So, here is my (also very vague) interpretation: Let $(X_1, X_2, \dots)$ be i. i. d. random variables with finite $1$st, $2$nd, ... , $k$th momentum $\mu_1, \dots, \mu_k$. We set $\bar{X}_n = \sum_{i=1}^n X_i$ and we assume that there is an asymptotic expansion $$ \bar{X}_n \sim \sum_{k=1}^{\infty} A_k \,n^{\frac{1}{k}}, $$ where $A_k$ are random variables and convergence is meant in distribution. I thought that $ \left\{ n^{\frac{1}{k}} \right\}_k$ is a reasonable choice for the asymptotic scale. If I made no mistake, in general, we should have $$ A_k = \lim_{n \to \infty} \bar{X}_n^{k}, \qquad \text{where} \quad \bar{X}_n^{k}:=n^{\frac{1}{k(k-1)}} \left( \bar{X}_n^{k-1}-A_{k-1} \right). $$ The LLN then says that $A_1 = \mu_1$, so it is a deterministic random variable.
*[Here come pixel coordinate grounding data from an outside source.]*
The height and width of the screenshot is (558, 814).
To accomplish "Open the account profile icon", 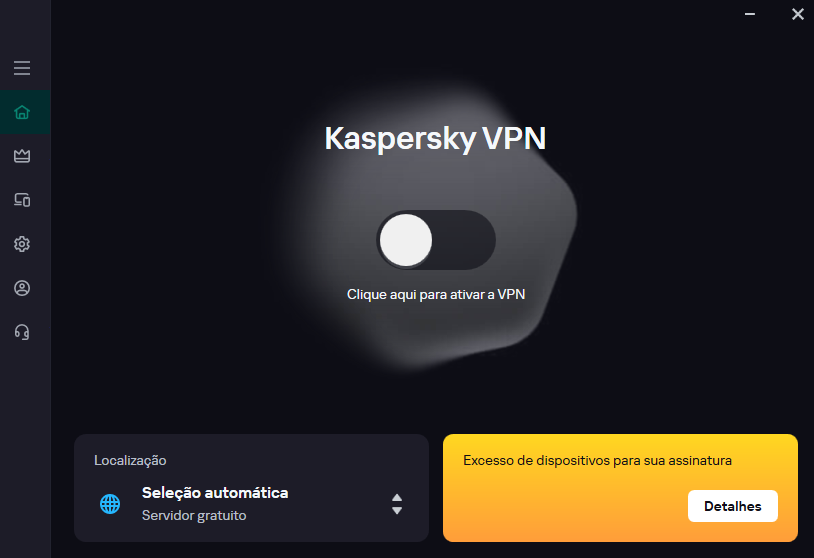I will (x=22, y=288).
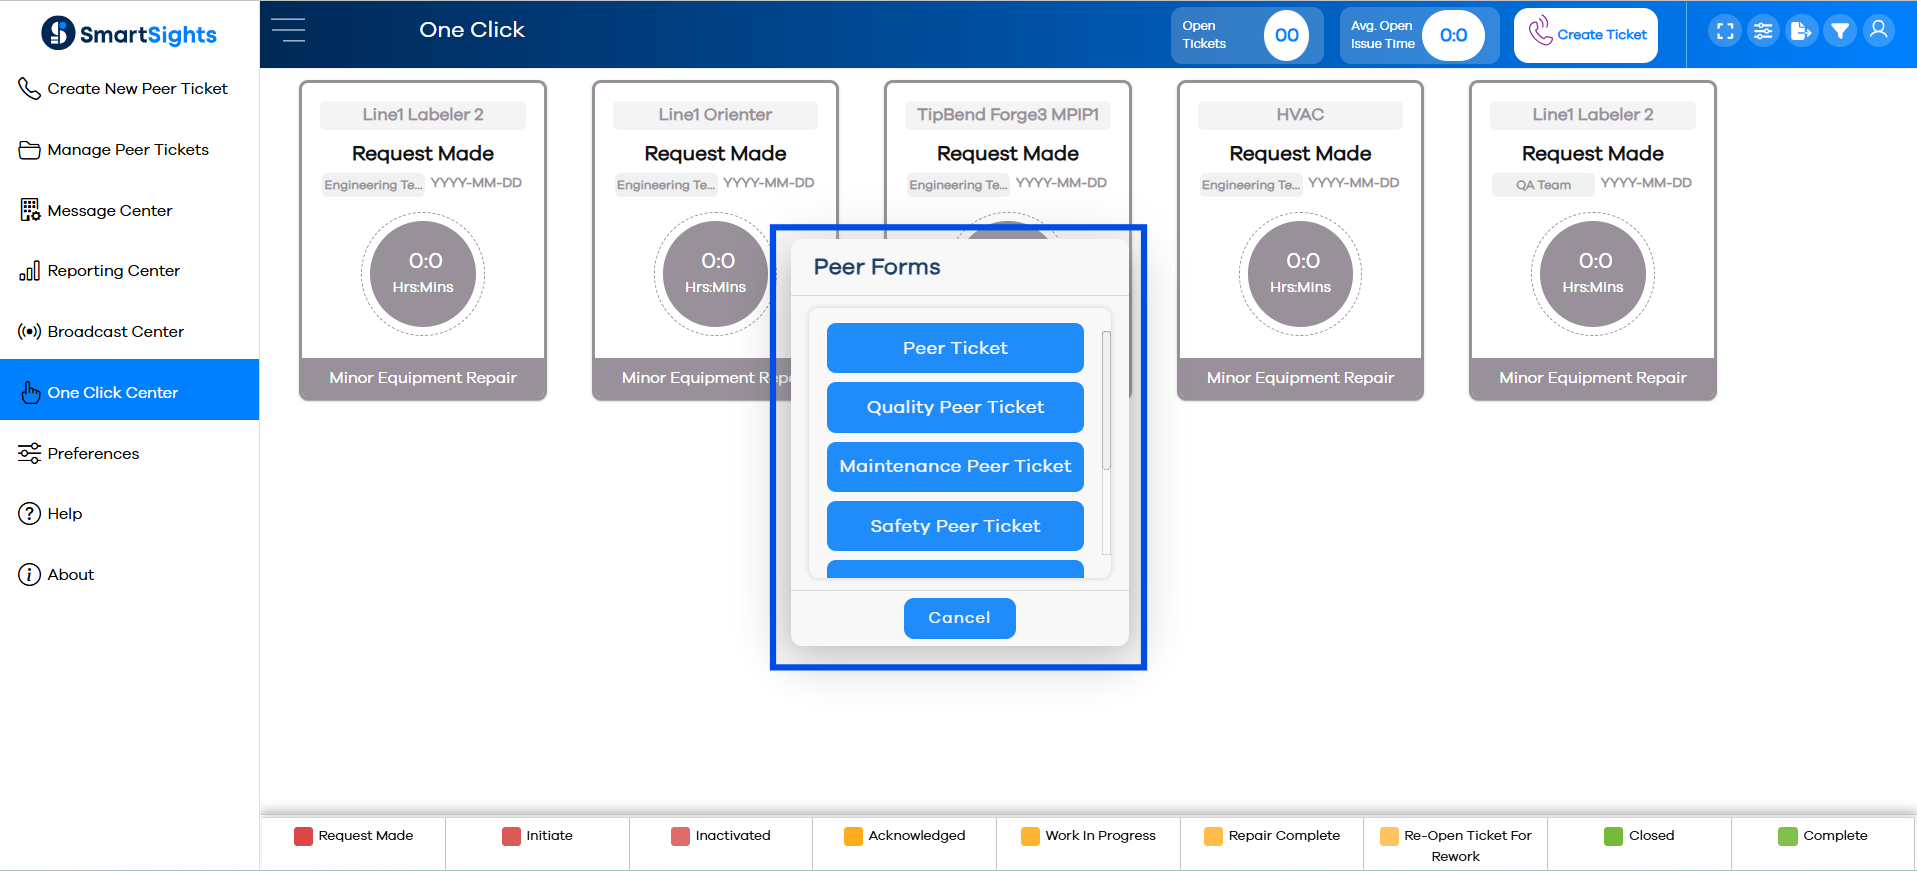Select Maintenance Peer Ticket form

[x=955, y=466]
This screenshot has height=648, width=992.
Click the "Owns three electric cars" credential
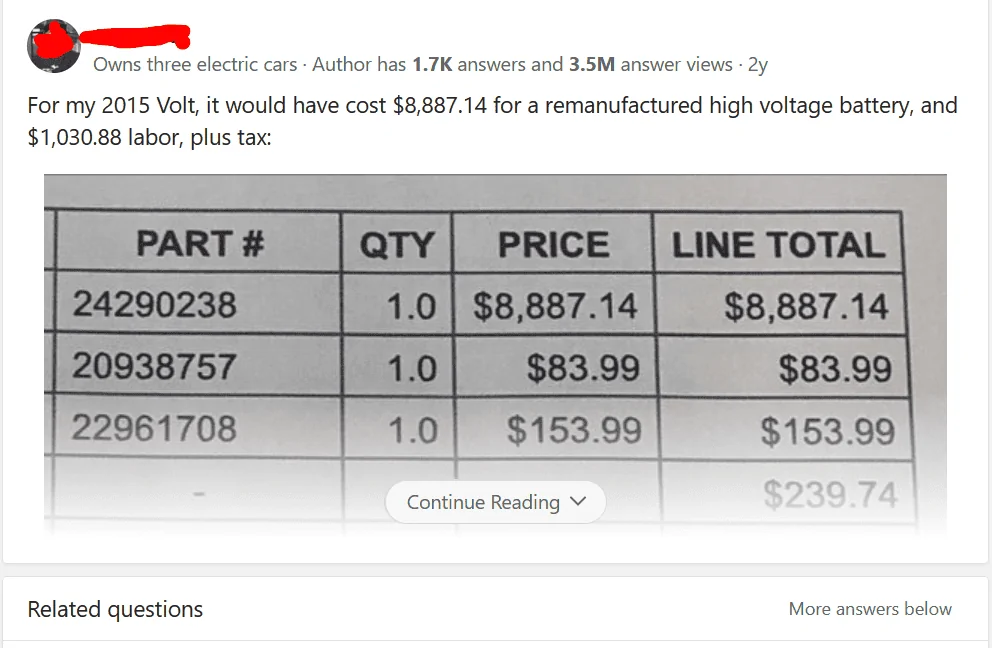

And the CLT says that $A_2$ has law $\mathcal{N}(0,\mu_2)$.

Assuming that I am not completely off-track, can we say something about $$ A_3 = \lim_{n \to \infty} \bar{X}^3_n , \qquad \text{where} \quad \bar{X}^3_n = \frac{\left( \bar{X}_n- n\mu_1 - \sqrt{n}A_2 \right)}{\sqrt[3]{n}} $$ and beyond?